* BEGIN *

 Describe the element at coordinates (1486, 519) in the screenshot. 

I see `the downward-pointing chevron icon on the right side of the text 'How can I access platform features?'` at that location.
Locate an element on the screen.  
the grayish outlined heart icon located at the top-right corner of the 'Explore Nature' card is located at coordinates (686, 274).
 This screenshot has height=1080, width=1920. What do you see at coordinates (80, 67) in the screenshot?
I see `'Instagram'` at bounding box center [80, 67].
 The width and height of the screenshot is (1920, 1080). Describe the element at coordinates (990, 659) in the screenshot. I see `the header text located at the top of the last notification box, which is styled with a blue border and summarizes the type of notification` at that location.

* END *

#### PROBLEM STATEMENT:
Locate every line in the rows above that contains the word "screenshot", and copy each of those lines in full.

#### FINAL RESULT:
 Describe the element at coordinates (1486, 519) in the screenshot. 
 This screenshot has height=1080, width=1920. What do you see at coordinates (80, 67) in the screenshot?
 The width and height of the screenshot is (1920, 1080). Describe the element at coordinates (990, 659) in the screenshot. I see `the header text located at the top of the last notification box, which is styled with a blue border and summarizes the type of notification` at that location.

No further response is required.